La canne est noueuse comme notre sureau; chaque nœud forme une bouture; on le couche en terre; on le couvre; il rapporte la première fois au bout de dix-huit mois, la seconde au bout de quinze, et successivement au bout d'un an. Les moulins tournent ou par l'eau ou par les bœufs. Deux cylindres de fer, bien ronds et polis, tournent perpendiculairement autour d'un troisième qui est immobile; le tout est tenu par une forte maçonnerie et par des crampons de fer: entre les pivots passent les cannes dont le jus se rend dans l'égout du passoir qui communique aux fourneaux contigus, sous lesquels est un feu qui les échauffe par degrés. On l'active avec le chanvre des cannes, appelé bagasse. Le jus qui coule du pressoir, est gris et d'un doux fade: il purge quand on en boit à l'excès; on le mélange avec celui qui tiédit dans le second bassin, et il prend le nom de vezou. Après qu'il a bien bouilli, on l'écume, on le passe dans un vase fait comme un pot à bouquets, pointu et troué à sa plus mince extrémité; ce sirop fige; on suspend le pot sur une claie; on le bouche avec une canelle de bois mastiquée de vase. Quand il est froid, on ôte la canelle; il en sort un sirop qu'on fait recuire pour le mettre dans des canots avec de l'eau; il y fermente pendant huit ou dix jours: le tout passe ensuite à l'alambic qui donne le tafia. Le gros sirop sert encore à faire la mélasse, qu'on peut appeler crasse de sucre; il est purgatif, moins agréable que l'autre, et beaucoup plus utile en médecine. L'Amérique septentrionale produit aussi un grand arbre semblable à notre érable, dont on obtient le sucre par des incisions; son travail est beaucoup moins dispendieux que celui de la canne. Sa sève coule deux fois par an, et donne un sucre blanc agréable, mais moins corporé que celui de la canne. On dit que nous avons obtenu aussi le sucre de la betterave, mais par des procédés dispendieux.

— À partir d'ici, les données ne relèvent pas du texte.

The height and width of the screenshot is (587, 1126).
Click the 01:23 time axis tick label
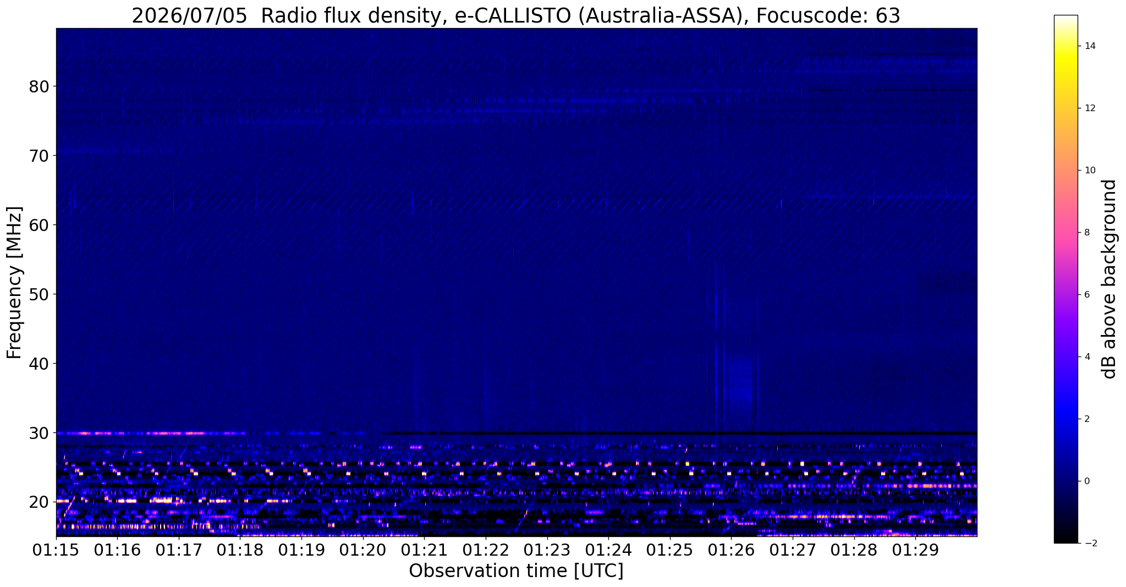tap(547, 549)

L'habitation Préfontaine est nationale, et régie par le juge de paix du canton. Les propriétaires, MM. d'Aigrepont, sont censés émigrés pour avoir pris la fuite quelques mois avant la liberté des noirs, pour sauver leur vie. Je retourne à la case sans emporter de tafia.

10 août. J'accompagne un de nos chasseurs dans le bois et sur les bords de la mer; je ne puis pénétrer dans ces forêts; des ronces, des lianes, grosses comme les jambes, m'entrelacent; des arbres touffus et serrés ne laissent pas percer la lumière. Je cherche des fruits; et comme le poison est à côté de l'orange, je sais déjà que mes dégustateurs et mes guides sont les oiseaux et les singes. Quand je vois un arbre chargé de fruits, je n'y touche point s'ils n'en mangent eux-mêmes. Des bandes de sapajous se balancent dans les mont-bins, pour chercher des prunes semblables à la mirabelle, et sur l'acajou pour savourer son fruit jaune et rouge, aigrelet en forme de cône tronqué à angles obtus, dont la graine faite comme une virgule, naît avant le fruit, et pend à la base du cône suspendu par la pointe. Ces pommes mousseuses et d'un bon goût aigrelet, aiguisent mon appétit; leur jus est corrosif; j'emporte leur graine enveloppée d'un parchemin; mes voisines en sont friandes; elle brûle les lèvres quand elle est crue; rôtie, elle vaut nos amandes et sert à faire du chocolat. Une grosse corde noire, que je prends pour une liane, m'arrête au milieu de la vendange; je l'agite pour passer; un énorme animal noir, velu, s'élance à grand bruit du haut de sa guérite, le long de ce tramail..... C'est une araignée-crabe; j'ai beaucoup de peine à rompre son pêne; ce monstre avec ses horribles accessoires, me paroît plus gros que ma tête; nous nous sommes fait peur l'un à l'autre; il regagne son gîte, et je crie à mon camarade. Nous visitons les alentours de son vaste épervier; il enveloppe trois gros arbres, et les petits cables sont artistement passés dans les branches, pour arrêter les oiseaux ou les agratiches qui s'approchent de ce redoutable labyrinthe.—Nous songeâmes à la tarentule, et à ce monstre logé dans le cachot de mort d'un château antique, qui étouffoit toutes les victimes que le gibet attendoit le lendemain. Un condamné enfermé dans le même lieu, obtint sa grâce et des armes pour lutter contre le meurtrier. Sur les minuit, une énorme bête descend d'une antique cheminée; elle le saisit; il se défend, la frappe; on accourt; c'étoit une araignée qui suçoit le sang des patiens, et les plongeoit dans un sommeil homicide.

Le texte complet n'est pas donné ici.